Would you retype the entries from the first line to the line bearing "The height and", both included, leaving out every picture?

Dataset entries
- Opening Delimiter -
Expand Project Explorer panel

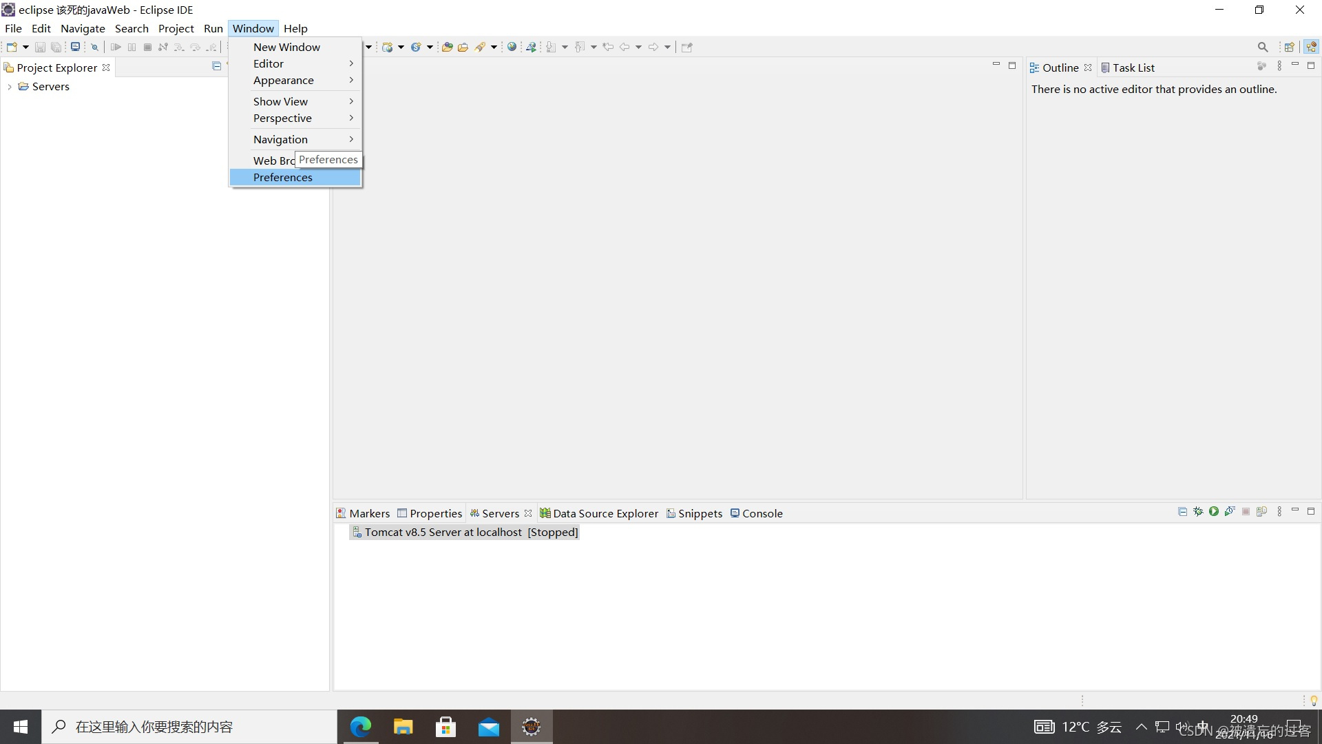click(9, 86)
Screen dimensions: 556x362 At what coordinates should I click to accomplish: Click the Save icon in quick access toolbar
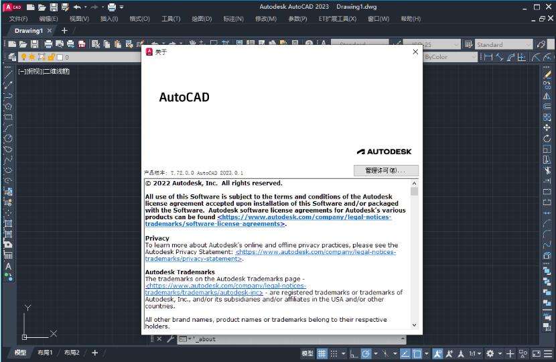click(53, 7)
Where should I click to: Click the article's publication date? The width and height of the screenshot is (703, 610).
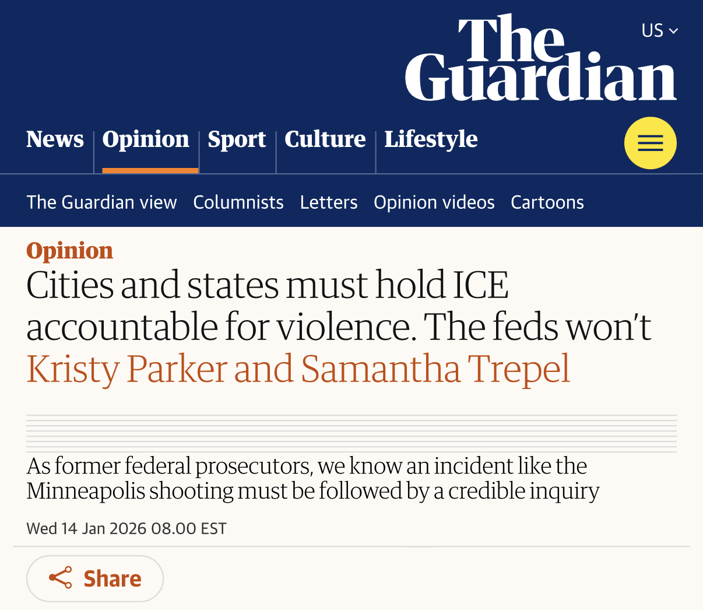point(126,528)
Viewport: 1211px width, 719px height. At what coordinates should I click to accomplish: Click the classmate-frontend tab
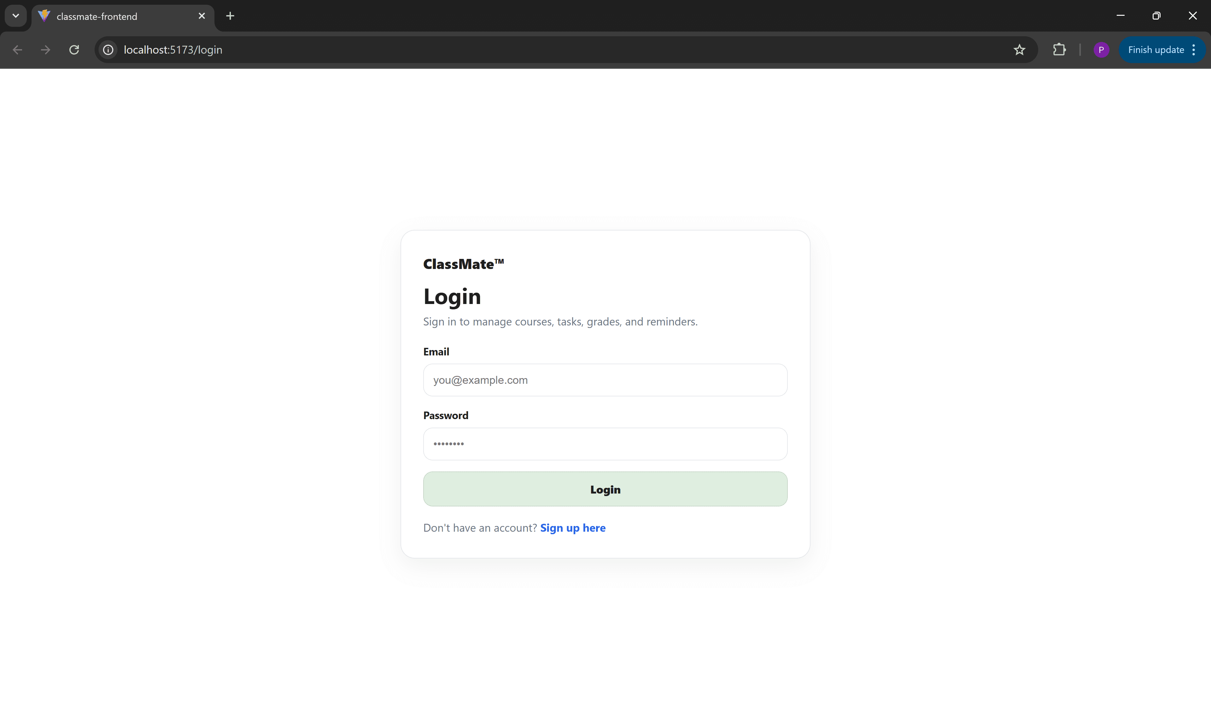pyautogui.click(x=97, y=16)
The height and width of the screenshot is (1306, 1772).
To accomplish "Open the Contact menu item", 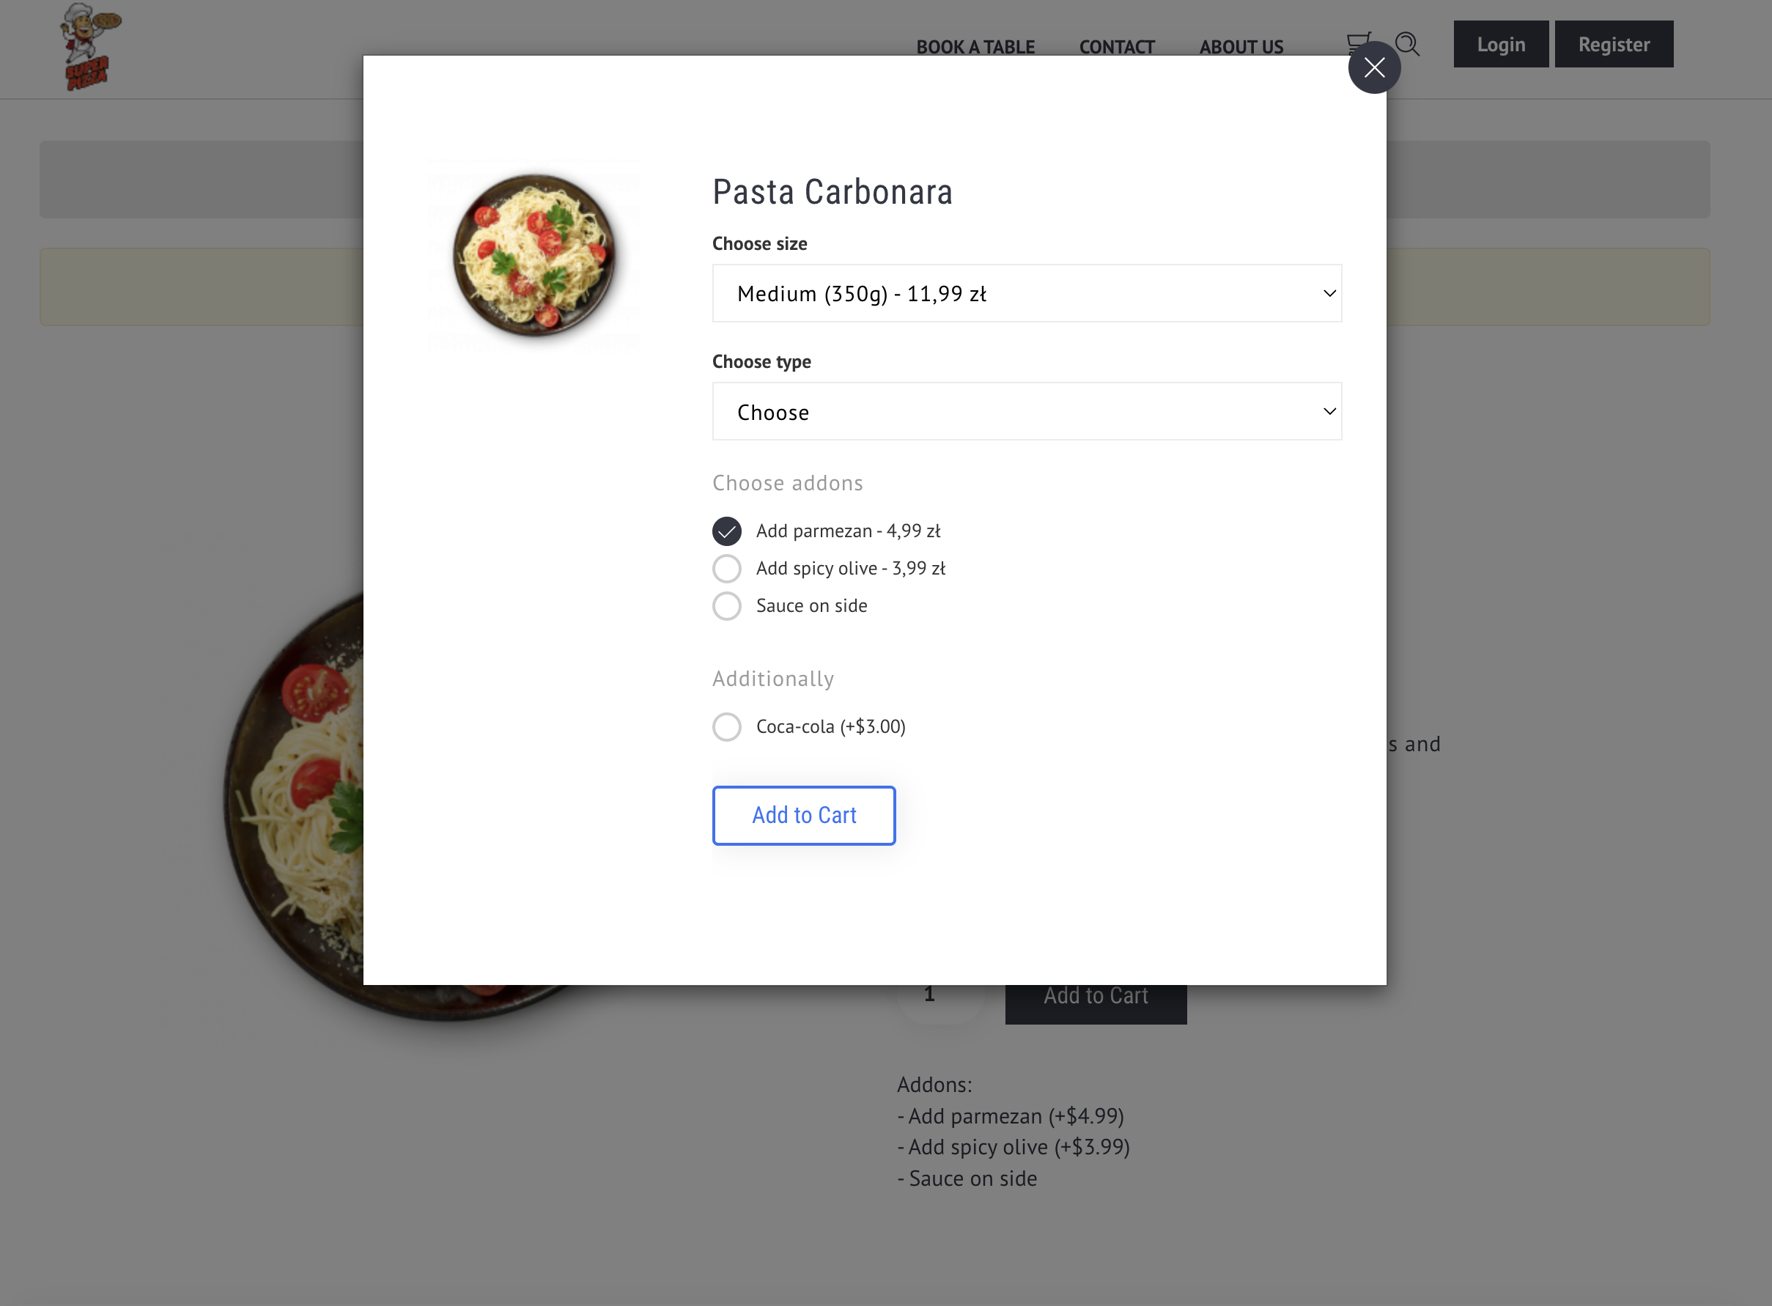I will tap(1116, 47).
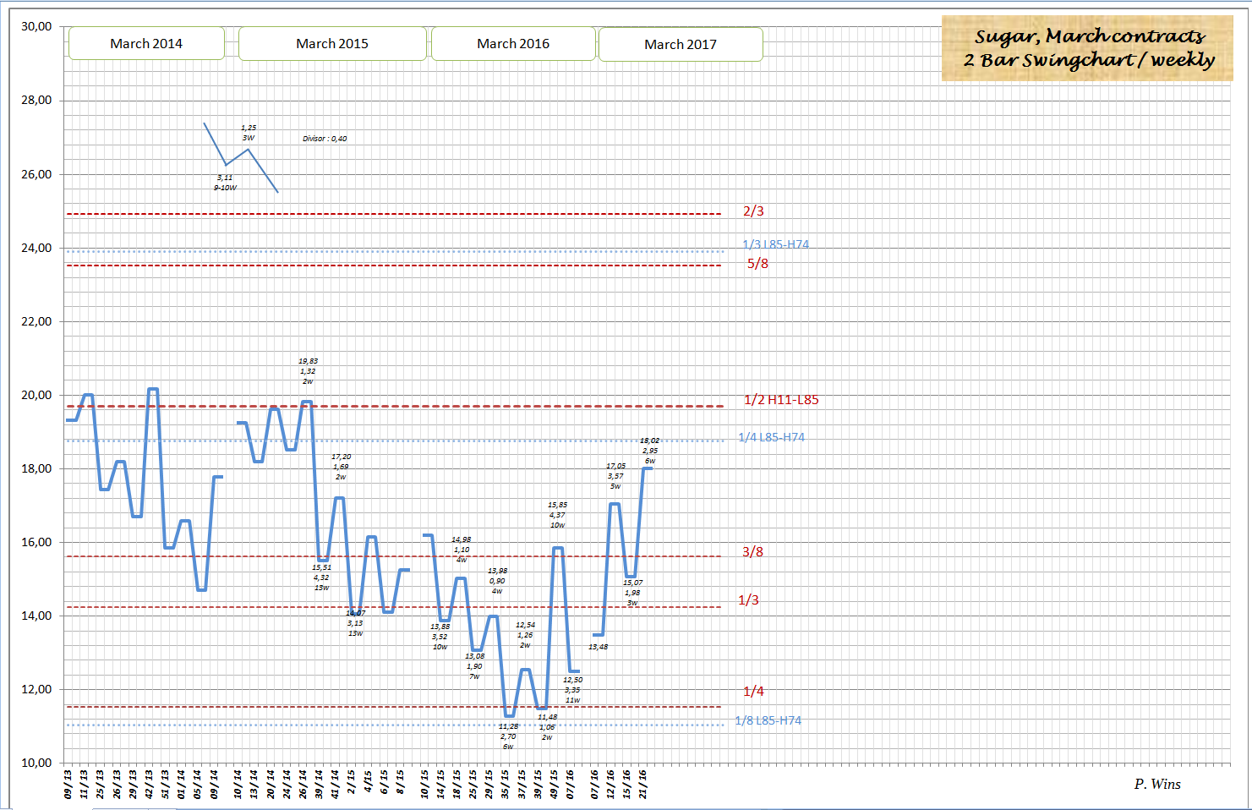Select the March 2015 label box
Screen dimensions: 1252x810
[x=332, y=44]
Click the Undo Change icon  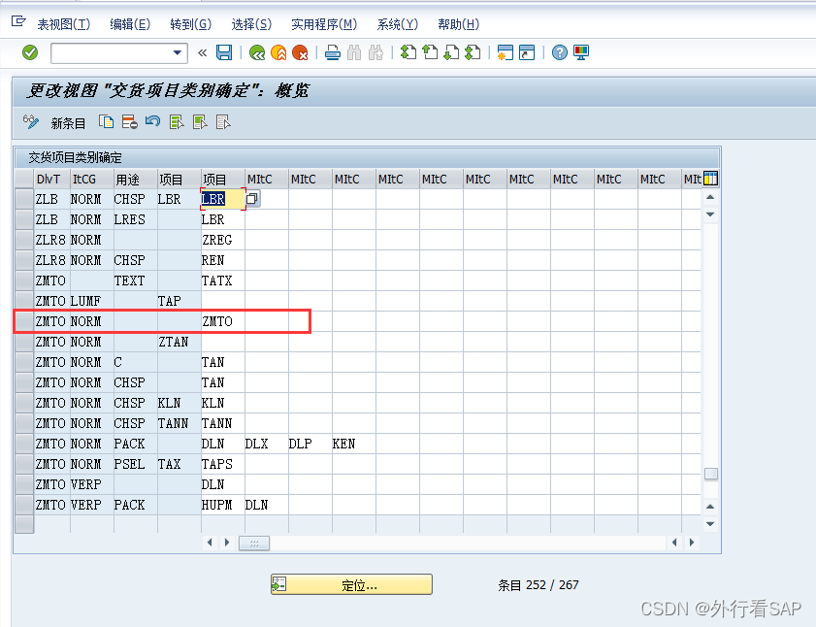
- Closing Delimiter -
Completed exercise>
Expand Project Explorer panel

click(9, 86)
Screen dimensions: 556x362 At what coordinates should I click to accomplish: Click the Save icon in quick access toolbar
click(53, 7)
Where should I click to: Click the article's publication date? The width and height of the screenshot is (703, 610).
point(126,528)
Viewport: 1211px width, 719px height. At what coordinates should I click to accomplish: Click the classmate-frontend tab
pyautogui.click(x=97, y=16)
The height and width of the screenshot is (1306, 1772).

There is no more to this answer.